I'd like to confirm the above is correct before I give it a try!

 

Well I just had a go at setting the quiescent current.

My method was correct so no blown transistors but I'm struggling to get a satisfactory setting on the left channel.

The service manual specifies 30 to 35mA and I was able to get it spot on for the right channel but the left doesn't want to play ball. The lowest setting I can achieve on the left channel is about 42mA with the trim-pot on its minimum setting.

I think the trim-pot is to blame, it's a bit grotty looking and the carbon track is badly pitted.

I want to replace both trim-pots with new ones but I can't find any in the right size which will be drop-in replacements.

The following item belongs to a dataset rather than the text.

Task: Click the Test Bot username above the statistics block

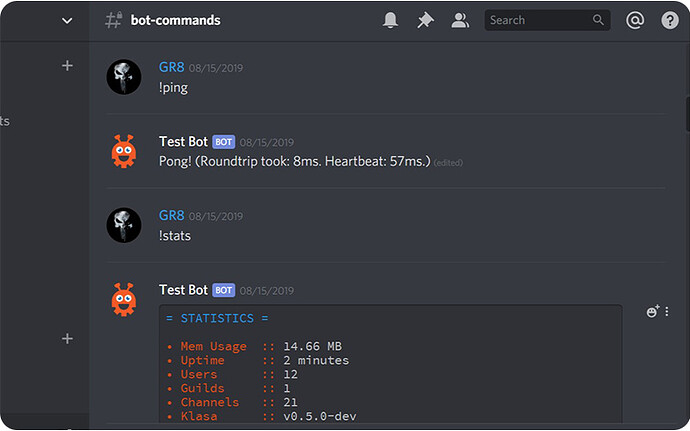Action: click(x=183, y=290)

Does anyone know where I could get some?

They are 220R with a pitch of 5mm between each lead and the leads are all in a straight line rather than staggered.

 

I gave up trying to find some trim-pots which would be a direct 'drop-in' replacement and I've ordered a couple of sealed multi-turn 10mm ones which I should be able to get to fit. They ought to be much more accurate and reliable than the originals. Once they arrive I'll have another go at setting the quiescent current.

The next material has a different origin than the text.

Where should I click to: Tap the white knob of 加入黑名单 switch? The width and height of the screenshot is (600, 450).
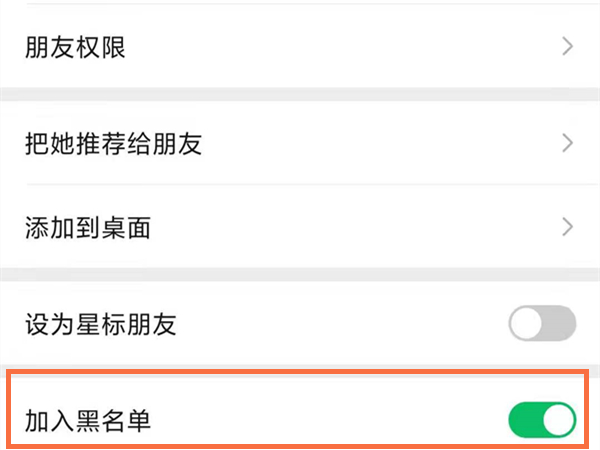(x=559, y=421)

I've been reading around on the web and I've found a few recommendations for upping a few capacitor values:

C32 - As standard this is 64uF and I've just swapped it out for a 68uF. I've read people referring to this cap as the "bootstrap" capacitor and suggesting 220uF as an upgrade.

C22 - As standard this is 2.5uF and I've just installed a 3.3uF. Again some people are suggesting 10uF here.

Any comments on the above?

If the image of the schematic which I posted earlier isn't big enough you can view it here.

http://www.magafox.com/tubeamps/Leak Manuals/LEAK STEREO 70 COMBINED.pdf

 

C33 - don't worry about it. looks good to me.

C32 is indeed a bootstrap, but looking at the values of resistors around it, it already has a sub-2Hz rolloff so going larger isn't going to help anything /make a difference in the bass.

If you haven't met one before, a bootstrap is an interesting alternative to a current source you'd probably choose for this role today. One end of the cap C32 is driven from the amplfier output, so at audio frequencies, the other end voltage 'follows' the output signal (because the charge on the cap will remain near-constant). This means the voltage across R45 is held very nearly constant, and that means very nearly constant-current through the bias spreader (the two diodes and the 220ohm pot).

This was much heaper in the 60s than another couple of transistors, and remains really quite effective*. With c32=68uF and R44=1K above, your Leak works this way down to below 2Hz, i.e. to below the full range of the amplifier output. Nothing to be gained by going larger there, I think.


*even if it looks suspiciously like positive feedback it's not a stability risk in a solidstate amp. Incidentally Hugh Dean / Aksa (for one, amongst others) retains the use of bootstrap caps instead of CCS in their amplifier modules on grounds of listening pleasure / what it does to the distortion profile when handled carefully; so it's not a bad thing by any means.

 

Thanks Felix, superb technical advice as ever.

 

The new trim pots arrived a few days ago and are now installed.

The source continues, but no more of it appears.